What needs to be done:
After finding the line with "Accueil (174, 46)" in the data below, set down exactly each line through the one with "Istanbul (201, 1828)", inclusive, and stop there.

Material to process:
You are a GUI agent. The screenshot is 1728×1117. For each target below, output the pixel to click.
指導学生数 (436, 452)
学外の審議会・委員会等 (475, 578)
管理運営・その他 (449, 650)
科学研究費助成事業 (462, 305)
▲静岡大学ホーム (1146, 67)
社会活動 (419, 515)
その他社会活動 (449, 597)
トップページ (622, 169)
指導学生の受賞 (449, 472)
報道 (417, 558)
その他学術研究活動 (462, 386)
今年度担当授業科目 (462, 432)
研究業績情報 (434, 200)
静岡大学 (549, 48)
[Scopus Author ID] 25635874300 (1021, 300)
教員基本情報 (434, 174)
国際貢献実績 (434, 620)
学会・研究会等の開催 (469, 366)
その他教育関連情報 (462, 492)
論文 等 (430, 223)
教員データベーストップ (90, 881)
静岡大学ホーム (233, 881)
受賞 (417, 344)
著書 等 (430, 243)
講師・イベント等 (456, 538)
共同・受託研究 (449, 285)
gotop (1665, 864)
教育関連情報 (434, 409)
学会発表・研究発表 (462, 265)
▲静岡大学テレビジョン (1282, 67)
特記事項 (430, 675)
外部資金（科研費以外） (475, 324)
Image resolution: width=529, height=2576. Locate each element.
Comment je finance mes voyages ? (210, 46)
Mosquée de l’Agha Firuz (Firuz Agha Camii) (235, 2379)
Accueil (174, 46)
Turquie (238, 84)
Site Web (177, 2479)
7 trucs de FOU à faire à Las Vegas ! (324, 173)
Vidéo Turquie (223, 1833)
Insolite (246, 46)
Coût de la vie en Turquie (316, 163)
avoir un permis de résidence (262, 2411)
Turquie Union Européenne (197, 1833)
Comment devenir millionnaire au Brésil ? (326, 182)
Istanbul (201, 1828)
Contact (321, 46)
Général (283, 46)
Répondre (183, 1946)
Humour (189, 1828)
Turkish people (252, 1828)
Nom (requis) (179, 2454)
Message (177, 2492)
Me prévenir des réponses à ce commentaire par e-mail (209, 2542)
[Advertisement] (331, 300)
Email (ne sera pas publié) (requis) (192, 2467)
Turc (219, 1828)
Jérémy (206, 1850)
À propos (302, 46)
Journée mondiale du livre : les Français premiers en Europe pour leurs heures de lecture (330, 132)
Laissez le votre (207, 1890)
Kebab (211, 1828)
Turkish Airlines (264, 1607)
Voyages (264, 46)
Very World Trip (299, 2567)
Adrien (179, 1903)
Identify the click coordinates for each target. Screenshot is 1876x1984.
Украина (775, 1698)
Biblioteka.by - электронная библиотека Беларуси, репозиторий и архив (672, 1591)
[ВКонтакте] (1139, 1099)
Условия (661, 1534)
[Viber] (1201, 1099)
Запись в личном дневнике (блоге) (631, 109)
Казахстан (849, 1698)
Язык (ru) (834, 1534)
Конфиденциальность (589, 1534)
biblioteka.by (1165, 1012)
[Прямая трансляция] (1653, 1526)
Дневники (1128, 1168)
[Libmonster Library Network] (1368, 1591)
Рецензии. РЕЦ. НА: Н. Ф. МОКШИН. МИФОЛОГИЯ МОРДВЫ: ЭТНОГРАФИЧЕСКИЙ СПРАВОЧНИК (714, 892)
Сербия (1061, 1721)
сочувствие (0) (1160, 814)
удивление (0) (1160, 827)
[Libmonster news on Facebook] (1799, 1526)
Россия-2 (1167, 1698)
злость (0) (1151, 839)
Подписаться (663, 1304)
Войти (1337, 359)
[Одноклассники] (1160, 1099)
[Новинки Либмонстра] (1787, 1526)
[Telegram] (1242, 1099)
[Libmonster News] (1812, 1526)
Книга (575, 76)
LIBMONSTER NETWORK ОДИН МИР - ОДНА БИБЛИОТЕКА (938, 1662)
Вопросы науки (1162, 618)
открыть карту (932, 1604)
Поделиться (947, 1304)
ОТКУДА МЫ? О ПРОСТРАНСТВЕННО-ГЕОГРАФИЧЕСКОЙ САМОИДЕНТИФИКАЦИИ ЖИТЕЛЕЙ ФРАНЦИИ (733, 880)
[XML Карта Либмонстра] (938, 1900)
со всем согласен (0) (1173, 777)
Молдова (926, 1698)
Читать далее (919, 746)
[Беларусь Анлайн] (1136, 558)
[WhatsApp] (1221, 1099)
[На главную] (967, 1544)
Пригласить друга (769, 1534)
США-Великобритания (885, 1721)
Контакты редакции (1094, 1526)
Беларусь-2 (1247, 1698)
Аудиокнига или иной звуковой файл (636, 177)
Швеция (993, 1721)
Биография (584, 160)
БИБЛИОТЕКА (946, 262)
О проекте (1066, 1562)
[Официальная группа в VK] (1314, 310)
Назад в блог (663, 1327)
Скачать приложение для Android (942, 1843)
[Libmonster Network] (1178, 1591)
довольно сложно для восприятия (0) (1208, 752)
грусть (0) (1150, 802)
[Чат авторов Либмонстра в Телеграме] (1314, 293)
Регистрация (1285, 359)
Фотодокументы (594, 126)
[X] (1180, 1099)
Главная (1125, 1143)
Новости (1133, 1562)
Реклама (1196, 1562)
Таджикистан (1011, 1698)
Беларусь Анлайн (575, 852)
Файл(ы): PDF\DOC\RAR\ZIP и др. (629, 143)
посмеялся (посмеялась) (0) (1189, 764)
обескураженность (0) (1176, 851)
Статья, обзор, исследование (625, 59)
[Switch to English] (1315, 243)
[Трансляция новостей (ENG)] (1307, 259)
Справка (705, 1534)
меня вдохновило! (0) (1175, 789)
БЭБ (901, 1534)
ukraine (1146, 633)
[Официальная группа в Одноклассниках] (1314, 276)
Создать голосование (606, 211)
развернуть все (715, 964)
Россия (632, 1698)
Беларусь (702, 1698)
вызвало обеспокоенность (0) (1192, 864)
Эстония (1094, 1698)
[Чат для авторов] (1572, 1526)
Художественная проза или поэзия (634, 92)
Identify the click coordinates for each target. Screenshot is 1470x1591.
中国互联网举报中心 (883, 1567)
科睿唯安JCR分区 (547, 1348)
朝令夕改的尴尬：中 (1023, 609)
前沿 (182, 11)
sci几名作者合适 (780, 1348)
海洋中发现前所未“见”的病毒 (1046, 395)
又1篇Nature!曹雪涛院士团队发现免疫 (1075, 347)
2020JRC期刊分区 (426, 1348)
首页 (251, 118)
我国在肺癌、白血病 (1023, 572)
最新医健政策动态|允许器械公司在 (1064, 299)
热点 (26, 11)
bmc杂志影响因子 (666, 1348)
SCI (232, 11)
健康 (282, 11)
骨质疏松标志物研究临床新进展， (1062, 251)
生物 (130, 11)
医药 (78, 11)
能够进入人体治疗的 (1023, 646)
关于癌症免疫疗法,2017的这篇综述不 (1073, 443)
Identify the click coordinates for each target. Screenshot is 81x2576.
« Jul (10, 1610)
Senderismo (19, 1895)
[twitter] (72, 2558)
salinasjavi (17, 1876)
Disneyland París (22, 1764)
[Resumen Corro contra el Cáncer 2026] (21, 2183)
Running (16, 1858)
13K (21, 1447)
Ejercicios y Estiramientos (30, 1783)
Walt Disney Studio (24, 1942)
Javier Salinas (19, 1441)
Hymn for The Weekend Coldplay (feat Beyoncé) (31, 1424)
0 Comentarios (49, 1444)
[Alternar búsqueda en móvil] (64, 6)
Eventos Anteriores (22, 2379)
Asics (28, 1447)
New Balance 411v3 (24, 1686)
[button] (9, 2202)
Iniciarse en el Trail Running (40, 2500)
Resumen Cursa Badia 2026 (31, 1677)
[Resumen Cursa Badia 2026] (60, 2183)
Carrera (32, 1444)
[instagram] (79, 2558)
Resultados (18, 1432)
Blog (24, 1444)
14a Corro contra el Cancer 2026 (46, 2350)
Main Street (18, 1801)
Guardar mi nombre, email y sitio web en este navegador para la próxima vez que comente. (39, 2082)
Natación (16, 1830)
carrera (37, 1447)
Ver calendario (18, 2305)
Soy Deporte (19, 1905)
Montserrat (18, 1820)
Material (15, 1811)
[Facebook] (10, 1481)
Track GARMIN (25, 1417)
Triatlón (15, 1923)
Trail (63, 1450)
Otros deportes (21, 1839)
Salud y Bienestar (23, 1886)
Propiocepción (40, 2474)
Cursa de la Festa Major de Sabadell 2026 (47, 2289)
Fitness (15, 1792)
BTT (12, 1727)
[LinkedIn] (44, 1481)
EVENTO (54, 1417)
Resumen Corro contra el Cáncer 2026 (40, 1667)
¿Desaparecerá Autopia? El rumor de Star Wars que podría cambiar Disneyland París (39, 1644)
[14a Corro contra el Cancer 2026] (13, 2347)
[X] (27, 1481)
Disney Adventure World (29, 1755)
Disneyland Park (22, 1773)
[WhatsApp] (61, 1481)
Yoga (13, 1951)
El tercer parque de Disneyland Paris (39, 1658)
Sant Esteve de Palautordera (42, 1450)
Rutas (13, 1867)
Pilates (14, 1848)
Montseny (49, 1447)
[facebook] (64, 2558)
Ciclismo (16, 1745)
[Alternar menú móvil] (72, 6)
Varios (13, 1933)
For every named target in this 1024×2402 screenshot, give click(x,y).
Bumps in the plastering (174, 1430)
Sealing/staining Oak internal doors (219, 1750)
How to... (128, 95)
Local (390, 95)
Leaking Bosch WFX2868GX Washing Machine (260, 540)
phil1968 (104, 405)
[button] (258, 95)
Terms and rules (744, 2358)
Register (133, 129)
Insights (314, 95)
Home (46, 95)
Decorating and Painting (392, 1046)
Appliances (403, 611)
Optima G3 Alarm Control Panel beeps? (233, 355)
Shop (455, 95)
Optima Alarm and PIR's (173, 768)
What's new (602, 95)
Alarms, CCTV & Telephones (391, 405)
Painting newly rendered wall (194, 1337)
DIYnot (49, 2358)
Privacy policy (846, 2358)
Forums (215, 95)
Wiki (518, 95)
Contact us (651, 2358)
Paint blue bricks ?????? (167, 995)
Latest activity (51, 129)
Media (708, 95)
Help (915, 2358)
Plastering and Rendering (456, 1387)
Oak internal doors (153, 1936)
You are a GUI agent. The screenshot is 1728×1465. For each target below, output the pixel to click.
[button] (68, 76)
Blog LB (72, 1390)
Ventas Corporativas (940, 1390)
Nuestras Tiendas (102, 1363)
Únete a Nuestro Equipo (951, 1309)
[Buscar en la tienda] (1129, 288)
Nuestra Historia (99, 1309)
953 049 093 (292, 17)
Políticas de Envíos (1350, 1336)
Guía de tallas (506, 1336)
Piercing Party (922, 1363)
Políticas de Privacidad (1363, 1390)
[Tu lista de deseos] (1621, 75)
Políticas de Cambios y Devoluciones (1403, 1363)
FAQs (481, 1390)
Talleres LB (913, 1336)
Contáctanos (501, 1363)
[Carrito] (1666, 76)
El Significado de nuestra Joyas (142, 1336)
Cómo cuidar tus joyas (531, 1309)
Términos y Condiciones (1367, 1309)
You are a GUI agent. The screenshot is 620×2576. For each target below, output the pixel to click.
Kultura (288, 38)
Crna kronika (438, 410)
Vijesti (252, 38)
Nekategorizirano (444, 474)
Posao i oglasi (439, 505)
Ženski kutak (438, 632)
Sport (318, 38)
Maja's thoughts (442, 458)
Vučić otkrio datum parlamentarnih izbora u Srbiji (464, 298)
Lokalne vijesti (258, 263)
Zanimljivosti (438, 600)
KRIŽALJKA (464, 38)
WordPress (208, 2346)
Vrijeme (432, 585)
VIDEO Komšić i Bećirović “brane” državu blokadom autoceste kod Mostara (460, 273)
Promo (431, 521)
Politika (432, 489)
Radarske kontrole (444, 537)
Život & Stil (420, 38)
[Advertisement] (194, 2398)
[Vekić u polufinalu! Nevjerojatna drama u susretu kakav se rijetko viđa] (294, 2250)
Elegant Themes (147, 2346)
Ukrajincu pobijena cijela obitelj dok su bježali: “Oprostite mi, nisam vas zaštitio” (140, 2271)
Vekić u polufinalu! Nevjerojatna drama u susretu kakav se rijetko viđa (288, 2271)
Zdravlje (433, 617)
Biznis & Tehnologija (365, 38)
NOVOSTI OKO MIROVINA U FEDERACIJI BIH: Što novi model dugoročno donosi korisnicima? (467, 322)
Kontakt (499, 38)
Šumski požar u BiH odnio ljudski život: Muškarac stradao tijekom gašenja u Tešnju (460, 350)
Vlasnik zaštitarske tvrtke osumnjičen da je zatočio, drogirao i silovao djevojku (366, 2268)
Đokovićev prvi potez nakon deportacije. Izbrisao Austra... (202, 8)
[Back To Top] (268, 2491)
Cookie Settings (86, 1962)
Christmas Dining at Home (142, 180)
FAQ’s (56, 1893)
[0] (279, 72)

Solution:
Accueil (174, 46)
Turquie (238, 84)
Site Web (177, 2479)
7 trucs de FOU à faire à Las Vegas ! (324, 173)
Vidéo Turquie (223, 1833)
Insolite (246, 46)
Coût de la vie en Turquie (316, 163)
avoir un permis de résidence (262, 2411)
Turquie Union Européenne (197, 1833)
Comment devenir millionnaire au Brésil ? (326, 182)
Istanbul (201, 1828)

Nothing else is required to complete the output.